The real talent of a truly great writer is their ability to reflect the world back to you in a way which makes you view things differently. A good book can make you see things you’ve never noticed before, see the danger lurking behind the things you accept every day, or see the beauty and magic in the most mundane aspects of your life.
Many great children’s books do this, but by far my favourite is The Paper Dolls by Julia Donaldson and Rebecca Cobb.
Donaldson is undoubtedly one of the best at what she does; she is the Don of children’s literature. The characters she creates appeal to all children and the adventures they go on capture hearts in a way which few will ever forget.

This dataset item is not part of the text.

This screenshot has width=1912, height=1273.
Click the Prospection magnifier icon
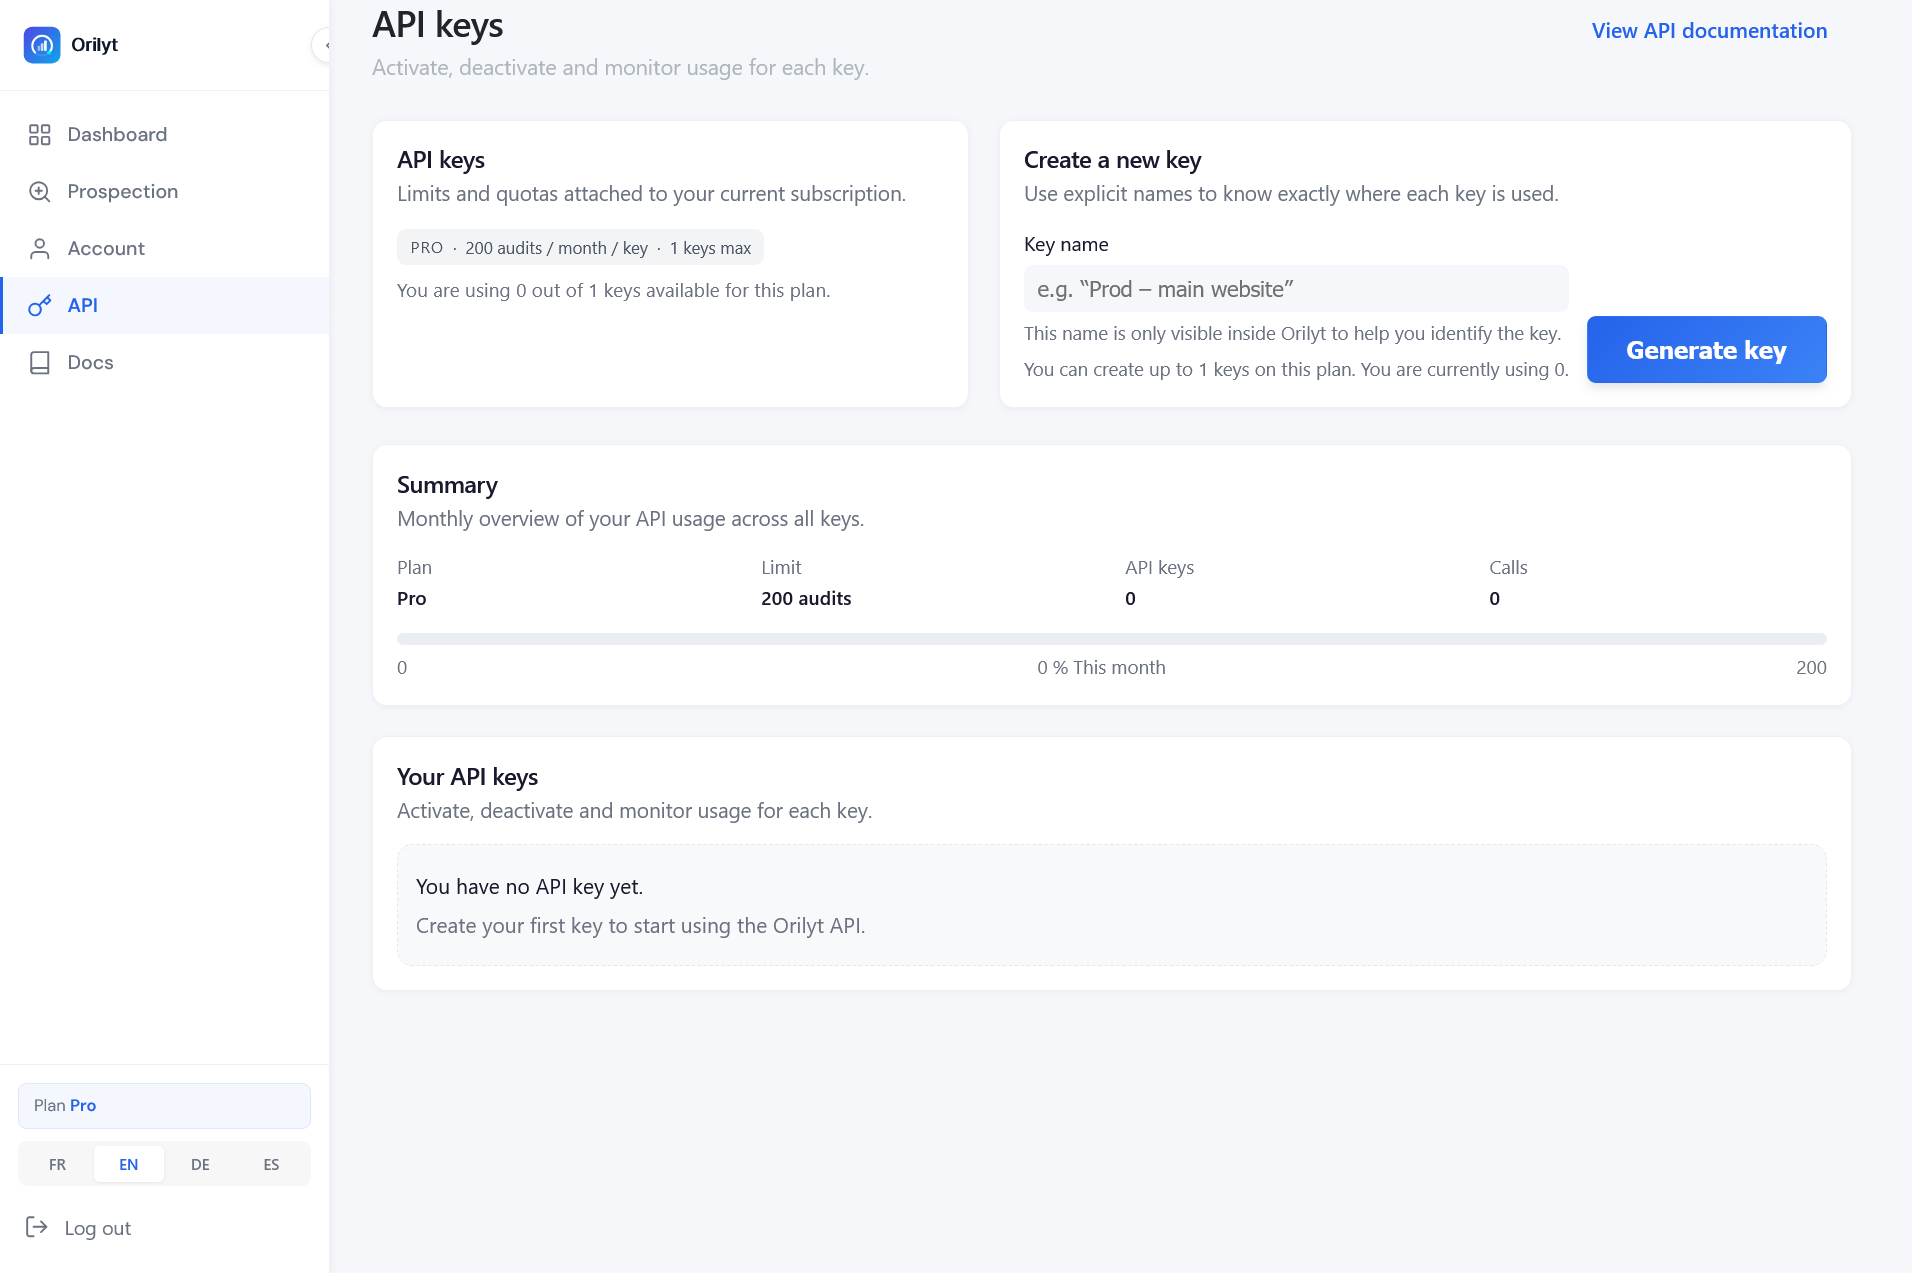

But The Paper Dolls is in a league of its own. Like all great stories, it works on several levels. For children, they will enjoy the daring adventures the dolls go on – facing crocodiles, tigers and that meanest of all creatures, a little boy. For parents, they will see reflected back at them the true beauty and importance of their role in their child’s life. In this simple story of a mother playing with her daughter, Donaldson makes you realise the great magnitude of those simple little things you do (or sadly sometimes don’t find time to do) that make all the difference to a child.
Yesterday, my eldest finished his first year at school. As a reward for a great report I promised he could do whatever he wanted with the first day of the holidays.
“Can we stay at home all day?” (Turns out a whole year of school is tiring.)
Faced with a whole day indoors with two small children, I needed to plan and quickly scrawled down a list of activities. Inspired by the previous night’s story, I added ‘make paper dolls’.
What was intended as a quick time filler quickly became the focus of the day. As I put the finishing touches to ‘Scary Mary’ (I’m not much of an artist), my son giggled like crazy at ‘Jim with 5 eyes and 2 noses’. Once they were finished, I left the dolls to explore the house while I hung out the washing. They had, I was later informed, encountered a scary zoo-keeper, nearly been eaten by a dinosaur and had escaped by hiding in a glow-worm cave.
I can’t remember the last time I saw my son’s face so lit up with glee. All it had taken was a scrappy bit of paper, some crayons and a pair of scissors.
And, of course, a story.
I challenge any parent to read The Paper Dolls and not well up with emotion. It is what all great children’s stories should be: filled with adventure, beautifully written and illustrated, and with a subtle reminder to us parents about how important – and lucky – we are.